A high-level view of the transduction pathway for chemotaxis is shown in the figure below. The cell membrane receptors that we have been working with are called methyl-accepting chemotaxis proteins (MCPs), and they bridge the cellular membrane, binding both to ligand stimuli in the cell exterior and to other proteins on the inside of the cell. The pathway also includes a number of additional proteins, which all start with the prefix “Che” (short for “chemotaxis”).
A summary of the chemotaxis transduction pathway. A ligand binding signal is propagated through CheA and CheY phosphorylation, which leads to a response of clockwise flagellar rotation. The blue curved arrow denotes phosphorylation, the grey curved arrow denotes dephosphorylation, and the blue dashed arrow denotes a chemical interaction. Our figure is a simplified view of Parkinson Lab illustrations.

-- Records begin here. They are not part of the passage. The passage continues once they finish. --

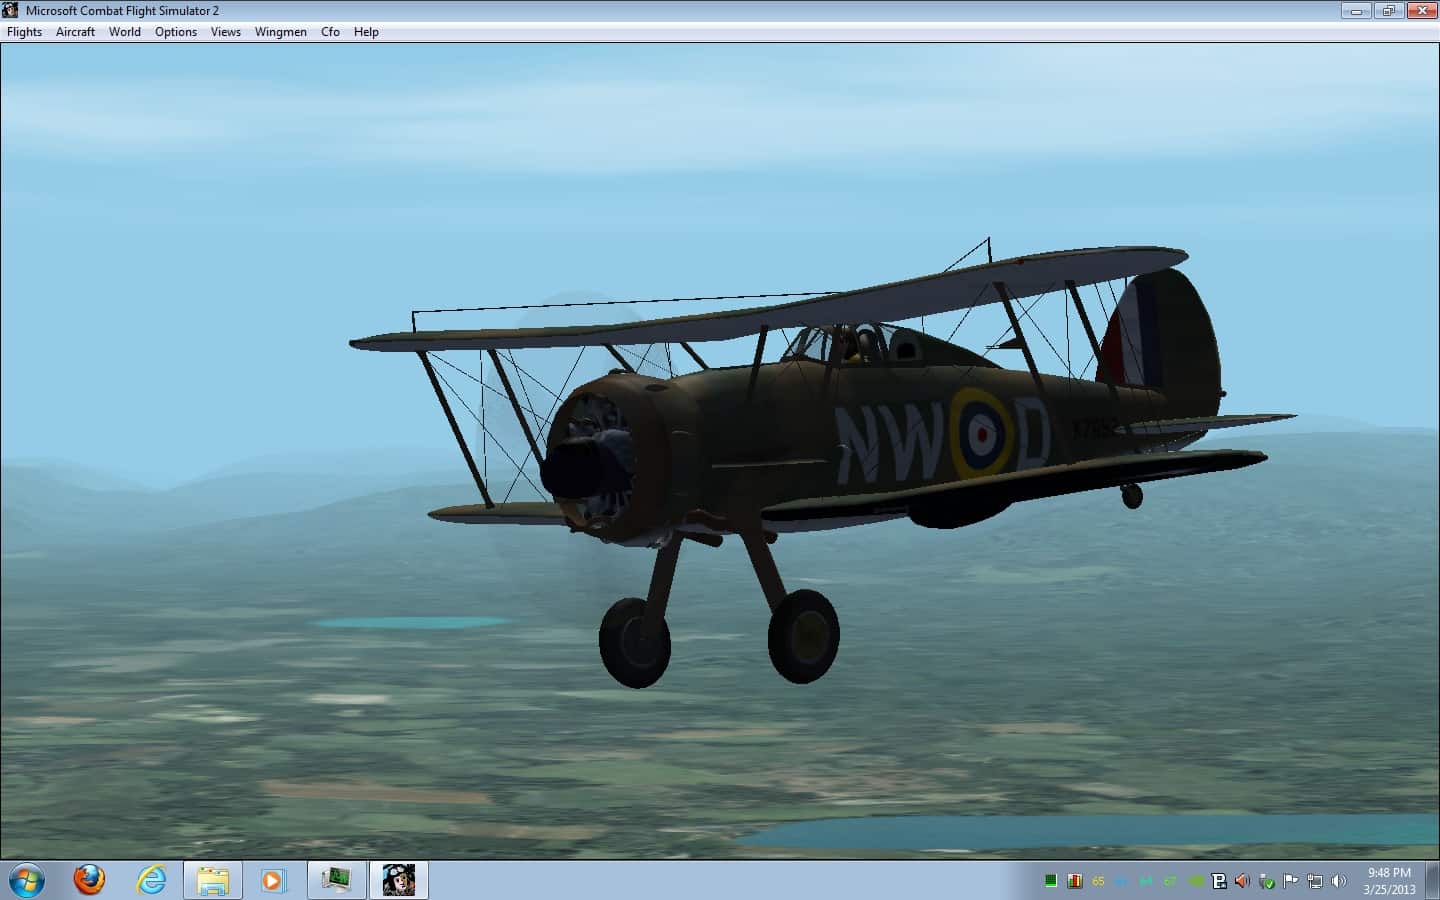Screen dimensions: 1440x900
Task: Launch Firefox from the taskbar
Action: point(90,880)
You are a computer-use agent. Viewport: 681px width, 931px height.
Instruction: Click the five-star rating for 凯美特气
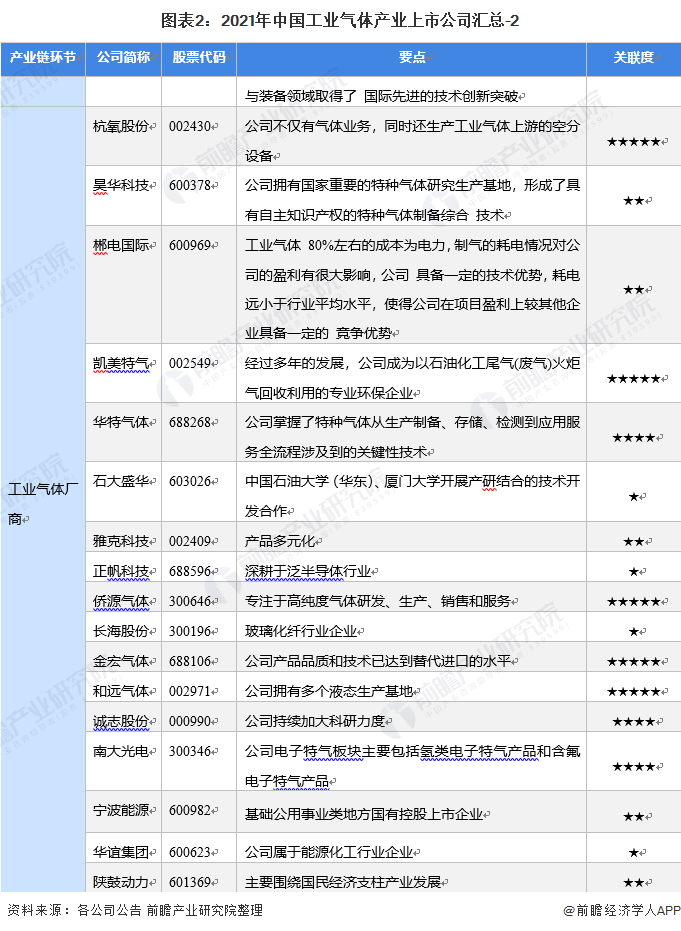[x=634, y=378]
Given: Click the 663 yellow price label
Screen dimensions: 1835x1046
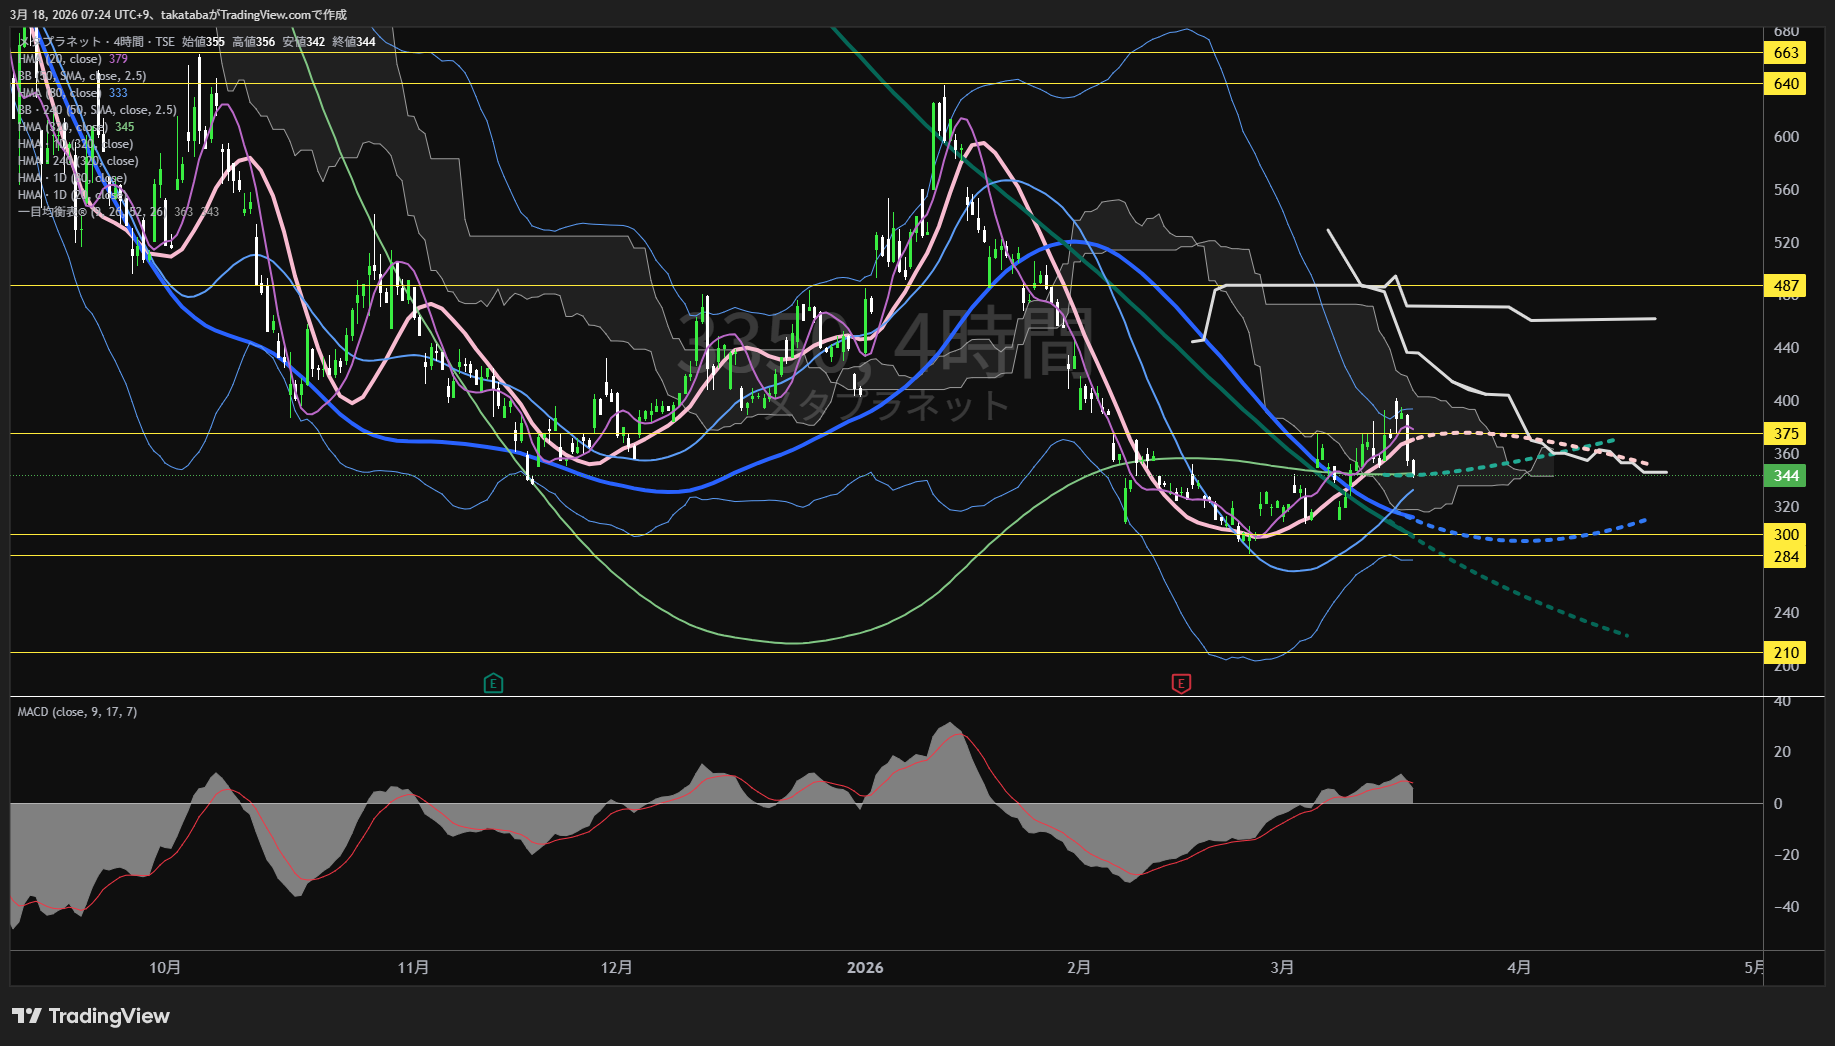Looking at the screenshot, I should tap(1786, 53).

On the interior of the cellular membrane, MCPs form complexes with two proteins called CheW and CheA. In the absence of MCP-ligand binding, this complex is more stable, and the CheA molecule autophosphorylates, meaning that it adds a phosphoryl group taken from ATP to itself — a concept that might seem mystical if you had not already followed our discussion of autoregulation in the previous module.
A phosphorylated CheA protein can pass on its phosphoryl group to a molecule called CheY, which interacts with the flagellum in the following way. Each flagellum has a protein complex called the flagellar motor switch that is responsible for controlling the direction of flagellar rotation. The interaction of this protein complex with phosphorylated CheY induces a change of flagellar rotation from counter-clockwise to clockwise. As we discussed earlier in the module, this change in flagellar rotation causes the bacterium to tumble, which in the absence of an increase in attractant occurs every 1 to 1.5 seconds.
Yet when a ligand binds to the MCP, the MCP undergoes conformation changes, which reduce the stability of the complex with CheW and CheA. As a result, CheA is less readily able to autophosphorylate, which means that it does not phosphorylate CheY, which cannot change the flagellar rotation to clockwise, and so the bacterium is less likely to tumble.
In summary, attractant ligand binding causes more phosphorylated CheA and CheY, which means that it causes fewer flagellar interactions and therefore less tumbling, which means that it causes the bacterium to run for a longer period of time.
Note: A critical part of this process is that if a cell with a high concentration of CheY detects an attractant ligand, then it needs to decrease its CheY concentration quickly. Otherwise, the cell will not be able to change its tumbling frequency. To this end, the cell is able to dephosphorylate CheY using an enzyme called CheZ.
Adding phosphorylation events to our model of chemotaxis
We would like to use the Gillespie algorithm that we introduced in the previous lesson to simulate the reactions driving chemotaxis signal transduction and see what happens if the bacterium “senses an attractant”, meaning that the attractant ligand’s concentration increases and leads to more receptor-ligand binding.
This model will be more complicated than any we have introduced thus far. We will need to account for both bound and unbound MCP molecules, as well as phosphorylated and unphosphorylated CheA and CheY enzymes. We will also need to model CheA phosphorylation reactions, which depend on the current concentrations of bound and unbound MCP molecules. We will at least make the simplifying assumption that the MCP receptor is permanently bound to CheA and CheW, so that we do not need to represent these molecules individually. In other words, rather than thinking about CheA autophosphorylating, we will think about the receptor that includes CheA autophosphorylating.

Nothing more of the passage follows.